EXERCISE AIM: Among the entries that follow, how many lines contain the string "computer"? Write the number alone.

(Source data)
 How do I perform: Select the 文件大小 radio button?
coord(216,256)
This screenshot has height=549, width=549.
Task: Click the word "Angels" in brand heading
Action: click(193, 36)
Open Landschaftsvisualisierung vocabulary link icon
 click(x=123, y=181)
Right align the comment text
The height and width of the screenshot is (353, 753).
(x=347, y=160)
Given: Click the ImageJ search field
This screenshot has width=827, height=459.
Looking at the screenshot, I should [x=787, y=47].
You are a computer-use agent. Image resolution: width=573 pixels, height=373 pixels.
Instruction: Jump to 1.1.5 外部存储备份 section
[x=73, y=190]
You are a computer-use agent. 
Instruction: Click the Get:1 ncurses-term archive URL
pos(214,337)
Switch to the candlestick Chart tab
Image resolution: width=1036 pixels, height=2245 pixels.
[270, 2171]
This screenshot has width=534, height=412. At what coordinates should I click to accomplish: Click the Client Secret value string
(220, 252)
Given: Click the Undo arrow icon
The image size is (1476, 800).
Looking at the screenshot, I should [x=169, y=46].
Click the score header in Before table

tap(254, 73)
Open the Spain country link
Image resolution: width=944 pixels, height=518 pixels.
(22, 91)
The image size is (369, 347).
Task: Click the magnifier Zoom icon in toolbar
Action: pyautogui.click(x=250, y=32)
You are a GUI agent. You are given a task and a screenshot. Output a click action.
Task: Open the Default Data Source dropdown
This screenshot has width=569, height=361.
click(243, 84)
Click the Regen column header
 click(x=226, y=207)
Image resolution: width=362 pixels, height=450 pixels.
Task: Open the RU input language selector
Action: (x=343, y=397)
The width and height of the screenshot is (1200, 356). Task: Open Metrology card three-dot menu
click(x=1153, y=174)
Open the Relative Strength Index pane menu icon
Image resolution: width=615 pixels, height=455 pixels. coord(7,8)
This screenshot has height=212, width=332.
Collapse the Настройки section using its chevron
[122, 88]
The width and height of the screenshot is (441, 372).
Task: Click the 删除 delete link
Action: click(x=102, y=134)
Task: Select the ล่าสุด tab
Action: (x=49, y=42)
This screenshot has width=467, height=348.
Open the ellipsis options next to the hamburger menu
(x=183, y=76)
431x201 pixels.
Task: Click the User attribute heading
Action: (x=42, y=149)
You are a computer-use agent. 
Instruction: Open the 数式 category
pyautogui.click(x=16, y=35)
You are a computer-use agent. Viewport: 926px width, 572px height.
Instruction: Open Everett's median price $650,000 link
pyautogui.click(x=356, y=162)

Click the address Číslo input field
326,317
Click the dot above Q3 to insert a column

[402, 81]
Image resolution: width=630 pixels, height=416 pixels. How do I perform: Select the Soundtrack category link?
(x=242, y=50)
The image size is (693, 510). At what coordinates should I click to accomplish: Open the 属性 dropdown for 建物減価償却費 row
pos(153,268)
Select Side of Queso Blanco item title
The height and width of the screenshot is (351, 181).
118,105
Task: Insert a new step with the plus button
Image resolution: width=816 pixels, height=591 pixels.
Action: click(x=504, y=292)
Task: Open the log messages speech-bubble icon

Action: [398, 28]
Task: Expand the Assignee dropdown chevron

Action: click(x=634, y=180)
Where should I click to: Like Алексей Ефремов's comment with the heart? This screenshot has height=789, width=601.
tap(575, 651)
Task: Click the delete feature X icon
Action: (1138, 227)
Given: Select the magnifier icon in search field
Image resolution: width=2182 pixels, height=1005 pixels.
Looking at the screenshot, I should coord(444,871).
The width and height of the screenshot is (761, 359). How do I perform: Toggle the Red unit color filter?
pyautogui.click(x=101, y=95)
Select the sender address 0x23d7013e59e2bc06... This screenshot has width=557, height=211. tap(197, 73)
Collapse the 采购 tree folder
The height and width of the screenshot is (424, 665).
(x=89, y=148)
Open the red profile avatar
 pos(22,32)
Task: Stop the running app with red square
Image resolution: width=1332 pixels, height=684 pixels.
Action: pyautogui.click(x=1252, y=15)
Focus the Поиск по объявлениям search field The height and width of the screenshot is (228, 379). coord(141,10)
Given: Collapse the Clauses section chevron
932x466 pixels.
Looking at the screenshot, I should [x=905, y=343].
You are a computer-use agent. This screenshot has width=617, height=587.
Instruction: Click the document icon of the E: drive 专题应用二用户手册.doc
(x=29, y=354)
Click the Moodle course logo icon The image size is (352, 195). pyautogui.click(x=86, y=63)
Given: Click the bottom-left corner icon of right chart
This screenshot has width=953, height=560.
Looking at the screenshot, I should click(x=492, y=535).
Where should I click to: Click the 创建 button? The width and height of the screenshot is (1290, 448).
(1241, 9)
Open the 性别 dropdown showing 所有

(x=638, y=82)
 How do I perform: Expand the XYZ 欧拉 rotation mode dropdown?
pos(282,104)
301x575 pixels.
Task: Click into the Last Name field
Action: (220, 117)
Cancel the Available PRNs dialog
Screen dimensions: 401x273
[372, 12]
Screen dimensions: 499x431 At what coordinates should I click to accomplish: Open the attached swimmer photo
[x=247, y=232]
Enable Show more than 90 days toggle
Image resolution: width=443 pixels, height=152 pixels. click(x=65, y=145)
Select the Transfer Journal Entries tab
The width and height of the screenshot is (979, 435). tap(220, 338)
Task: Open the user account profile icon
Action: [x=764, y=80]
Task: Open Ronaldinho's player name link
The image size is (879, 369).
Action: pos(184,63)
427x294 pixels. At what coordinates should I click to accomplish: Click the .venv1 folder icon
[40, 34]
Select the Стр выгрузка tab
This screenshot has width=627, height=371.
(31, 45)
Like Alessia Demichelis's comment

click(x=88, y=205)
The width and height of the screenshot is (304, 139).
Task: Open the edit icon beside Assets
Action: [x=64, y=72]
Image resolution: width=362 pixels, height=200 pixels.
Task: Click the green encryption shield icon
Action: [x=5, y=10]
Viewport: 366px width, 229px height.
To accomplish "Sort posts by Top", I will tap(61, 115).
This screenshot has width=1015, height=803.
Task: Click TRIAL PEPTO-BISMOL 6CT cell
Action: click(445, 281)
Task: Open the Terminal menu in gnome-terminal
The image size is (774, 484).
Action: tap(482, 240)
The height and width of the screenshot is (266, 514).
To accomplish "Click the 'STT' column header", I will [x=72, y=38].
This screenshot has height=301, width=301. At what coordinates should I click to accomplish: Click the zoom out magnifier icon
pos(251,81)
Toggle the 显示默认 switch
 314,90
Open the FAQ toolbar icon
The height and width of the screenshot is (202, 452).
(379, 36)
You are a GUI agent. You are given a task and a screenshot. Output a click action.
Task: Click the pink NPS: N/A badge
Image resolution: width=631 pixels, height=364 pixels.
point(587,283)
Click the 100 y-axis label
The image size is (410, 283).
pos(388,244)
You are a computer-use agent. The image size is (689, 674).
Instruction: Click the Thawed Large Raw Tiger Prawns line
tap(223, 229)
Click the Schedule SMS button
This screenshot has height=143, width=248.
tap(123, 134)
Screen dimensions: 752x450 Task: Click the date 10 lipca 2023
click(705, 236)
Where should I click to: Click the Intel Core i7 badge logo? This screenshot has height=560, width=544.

EXERCISE SOLUTION: 6